Kaltaraa1. Com, TARAKAN — Instalasi Gawat Darurat (IGD) RSUD dr. H. Jusuf SK Tarakan terus memperkuat pelayanan darurat dengan menekankan kecepatan, ketepatan, serta komunikasi yang humanis kepada pasien dan keluarganya.
Setiap pasien yang datang terlebih dahulu melalui sistem triase untuk menentukan tingkat kegawatannya.
Pasien gawat darurat segera ditangani di ruang resusitasi, sementara pasien dengan kondisi lebih ringan diarahkan ke ruang observasi sesuai prioritas. Proses ini didukung oleh tenaga medis terlatih dan sarana prasarana yang terus ditingkatkan.
Selain aspek penanganan medis, pihak IGD menaruh perhatian besar pada edukasi pasien dan keluarga.
Dokter maupun perawat menyampaikan analisa awal berdasarkan pemeriksaan fisik dan penunjang, lalu menjelaskan opsi perawatan yang dapat ditempuh.
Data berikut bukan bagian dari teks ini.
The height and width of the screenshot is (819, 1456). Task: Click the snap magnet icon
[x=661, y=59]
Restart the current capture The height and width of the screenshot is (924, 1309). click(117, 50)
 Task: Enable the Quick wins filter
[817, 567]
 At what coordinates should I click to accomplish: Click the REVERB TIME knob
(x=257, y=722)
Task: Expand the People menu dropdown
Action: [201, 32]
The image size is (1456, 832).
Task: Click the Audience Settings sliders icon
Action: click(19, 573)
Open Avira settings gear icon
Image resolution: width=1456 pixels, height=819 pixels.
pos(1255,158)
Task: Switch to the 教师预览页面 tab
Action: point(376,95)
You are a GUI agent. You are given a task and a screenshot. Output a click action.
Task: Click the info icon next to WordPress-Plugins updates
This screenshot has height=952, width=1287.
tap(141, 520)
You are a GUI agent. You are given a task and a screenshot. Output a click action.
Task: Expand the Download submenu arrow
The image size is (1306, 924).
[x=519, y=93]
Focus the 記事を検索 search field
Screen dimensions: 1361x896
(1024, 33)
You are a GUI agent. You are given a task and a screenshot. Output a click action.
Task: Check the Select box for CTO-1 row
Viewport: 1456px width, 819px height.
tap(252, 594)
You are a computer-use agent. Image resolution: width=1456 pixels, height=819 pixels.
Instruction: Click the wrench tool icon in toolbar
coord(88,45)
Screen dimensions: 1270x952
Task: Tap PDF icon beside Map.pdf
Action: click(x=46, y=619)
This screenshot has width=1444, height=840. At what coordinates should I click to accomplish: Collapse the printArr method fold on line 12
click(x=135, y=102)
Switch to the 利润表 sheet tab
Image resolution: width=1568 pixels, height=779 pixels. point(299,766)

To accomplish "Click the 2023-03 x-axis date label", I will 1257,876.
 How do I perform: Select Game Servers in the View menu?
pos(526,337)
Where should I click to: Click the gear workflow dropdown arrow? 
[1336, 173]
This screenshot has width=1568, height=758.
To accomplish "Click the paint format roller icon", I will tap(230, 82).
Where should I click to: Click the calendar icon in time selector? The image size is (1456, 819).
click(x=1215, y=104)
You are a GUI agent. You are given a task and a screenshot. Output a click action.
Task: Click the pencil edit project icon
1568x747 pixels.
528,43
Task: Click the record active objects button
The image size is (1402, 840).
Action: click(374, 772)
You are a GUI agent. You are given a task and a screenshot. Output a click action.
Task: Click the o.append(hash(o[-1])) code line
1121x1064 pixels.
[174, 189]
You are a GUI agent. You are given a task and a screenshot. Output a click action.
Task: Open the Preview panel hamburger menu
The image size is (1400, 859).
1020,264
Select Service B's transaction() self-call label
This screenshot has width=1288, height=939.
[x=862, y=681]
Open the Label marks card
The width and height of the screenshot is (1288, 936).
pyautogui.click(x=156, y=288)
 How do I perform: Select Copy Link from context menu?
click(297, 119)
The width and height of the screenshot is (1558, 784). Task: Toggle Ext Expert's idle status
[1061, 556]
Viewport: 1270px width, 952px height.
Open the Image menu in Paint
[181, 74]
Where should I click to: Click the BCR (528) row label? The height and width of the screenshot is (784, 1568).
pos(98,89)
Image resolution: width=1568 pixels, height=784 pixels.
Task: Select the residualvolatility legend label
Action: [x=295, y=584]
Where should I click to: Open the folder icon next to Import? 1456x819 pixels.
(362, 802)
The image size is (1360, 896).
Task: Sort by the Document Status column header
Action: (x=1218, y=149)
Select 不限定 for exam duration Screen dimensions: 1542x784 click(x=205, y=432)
Dalam banyak kasus, pasien dianjurkan menjalani rawat inap untuk observasi lanjutan sebelum diputuskan apakah membutuhkan tindakan operasi atau cukup dengan perawatan konservatif.
“Komunikasi terbuka sangat penting. Dengan pemahaman yang jelas, pasien maupun keluarga dapat mengambil keputusan medis dengan lebih tenang,” ujar dr. Ronald, SpAn-TI, FCTA, Kabid Pelayanan Medik RSUD dr. H. Jusuf SK Tarakan.
Saat ini IGD memiliki sejumlah fasilitas yang cukup memadai, termasuk bed observasi prioritas, ruang PONEK, serta ruang tindakan. Kapasitas ini bahkan bisa ditambah menggunakan extra bed jika jumlah pasien meningkat.
Dengan sistem layanan yang terukur serta edukasi berkesinambungan, RSUD dr. H. Jusuf SK Tarakan menegaskan komitmennya untuk menjadi rujukan utama layanan gawat darurat di Kalimantan Utara.